*** Block opens ***

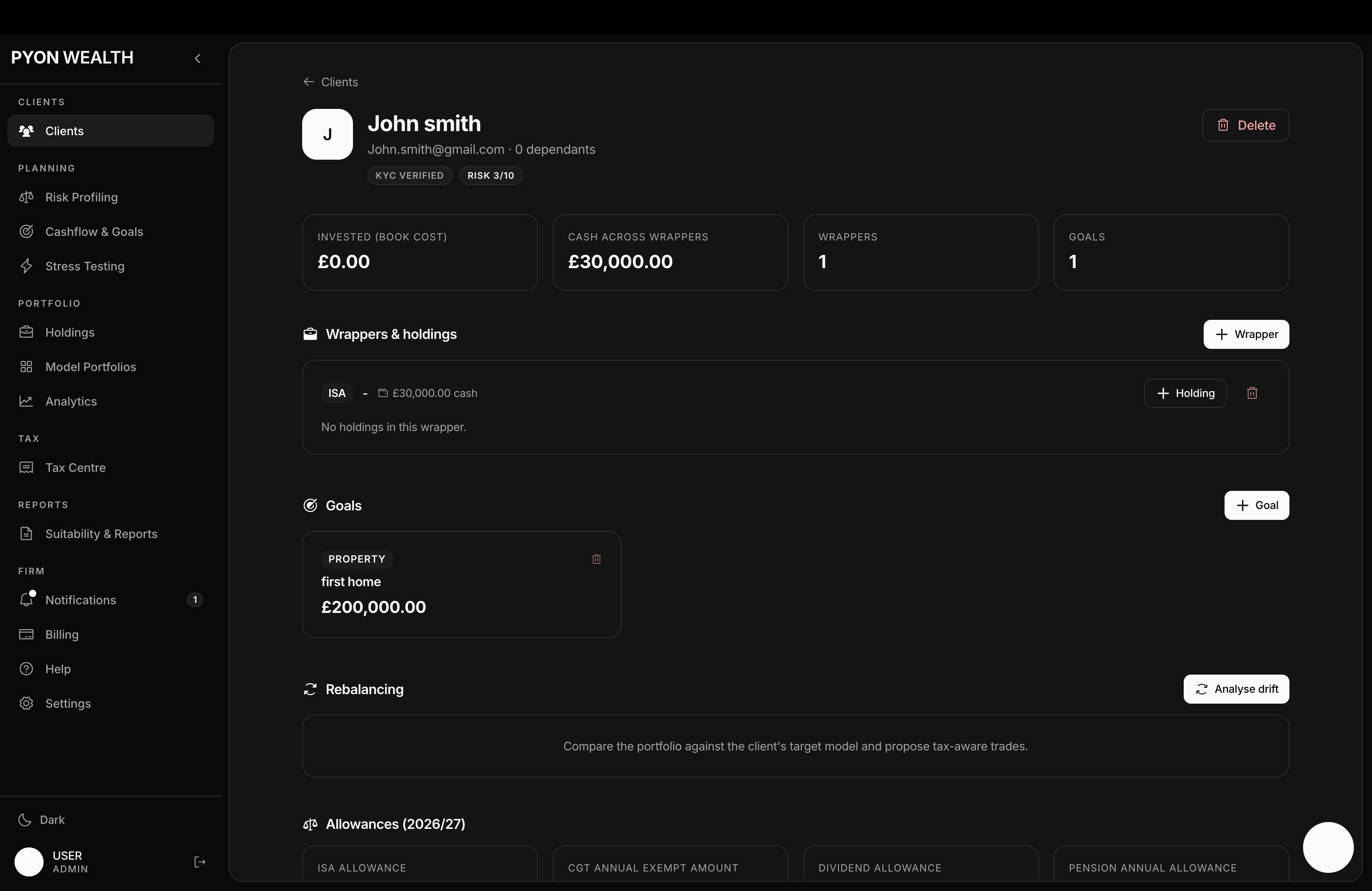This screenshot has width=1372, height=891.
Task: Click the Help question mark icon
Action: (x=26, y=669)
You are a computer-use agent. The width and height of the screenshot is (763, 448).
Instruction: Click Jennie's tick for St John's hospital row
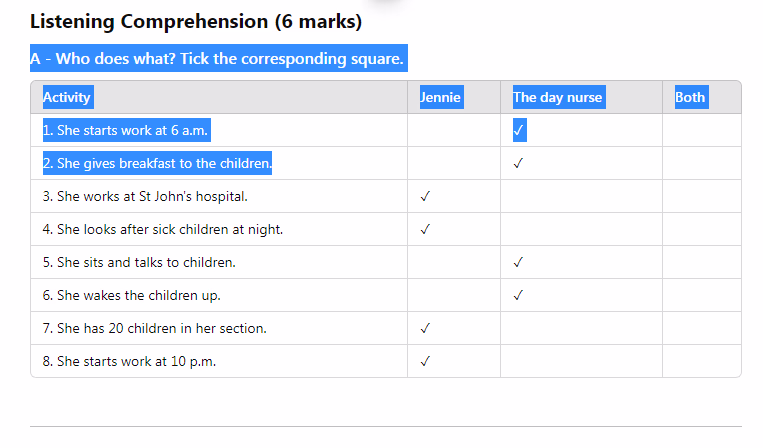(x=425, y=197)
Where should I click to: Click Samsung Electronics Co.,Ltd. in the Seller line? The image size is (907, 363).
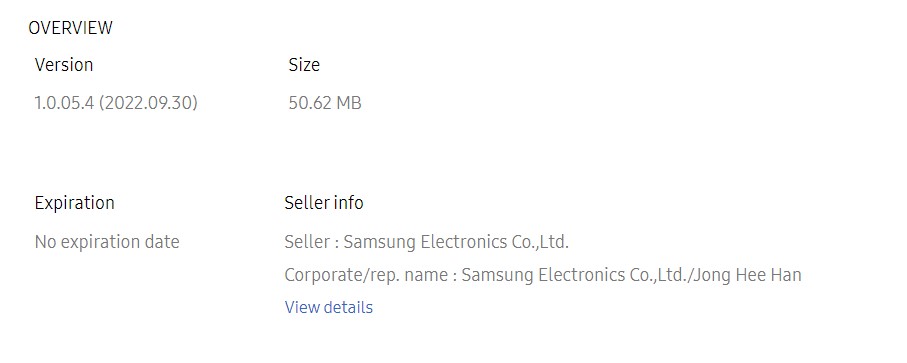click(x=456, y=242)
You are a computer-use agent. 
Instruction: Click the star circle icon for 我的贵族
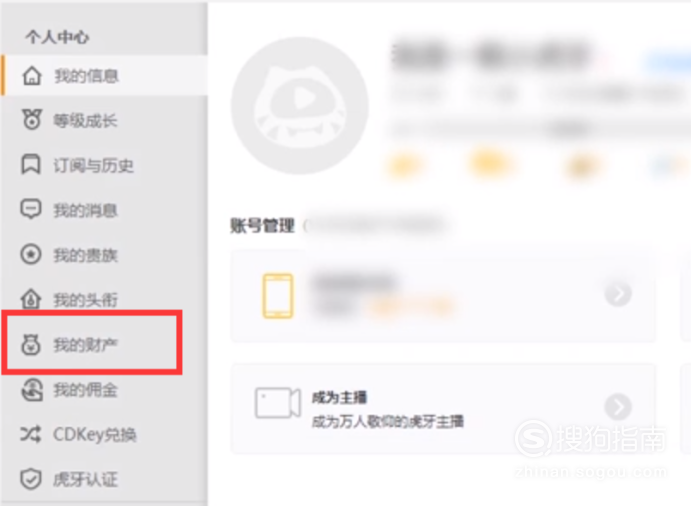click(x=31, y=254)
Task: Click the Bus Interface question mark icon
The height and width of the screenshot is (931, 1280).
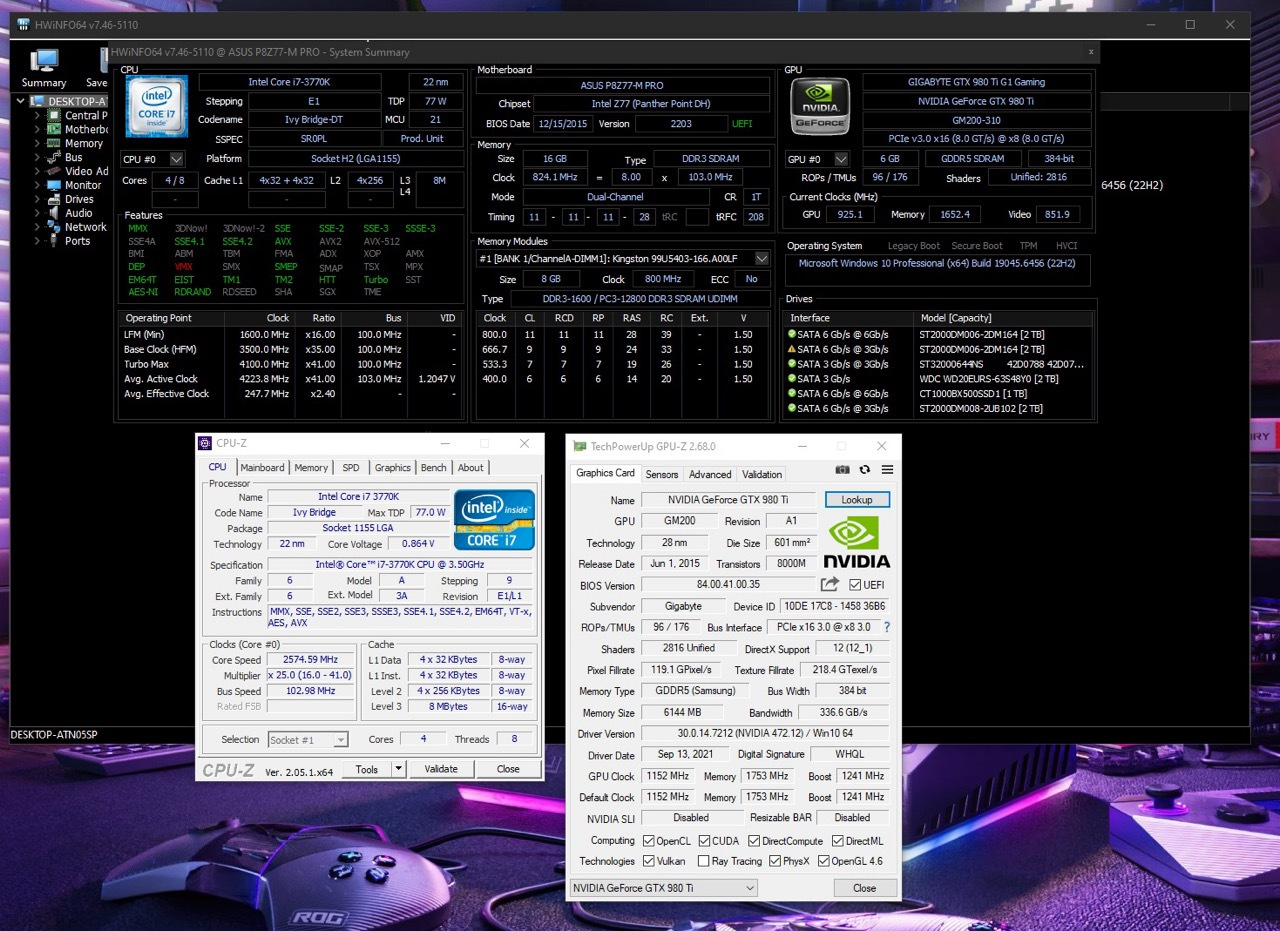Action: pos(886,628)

*** Block closes ***

Problem description: Beginning with the line with "Instruction: Click Jennie's", repeat the entries above exactly, up to and including the last line, leaving out pictures.

Written solution:
Instruction: Click Jennie's tick for St John's hospital row
(x=425, y=197)
Where should I click to: Click Samsung Electronics Co.,Ltd. in the Seller line? The image size is (907, 363).
click(x=456, y=242)
You are a computer-use agent. 
Instruction: Click the star circle icon for 我的贵族
click(x=31, y=254)
Task: Click the Bus Interface question mark icon
The height and width of the screenshot is (931, 1280).
Action: pos(886,628)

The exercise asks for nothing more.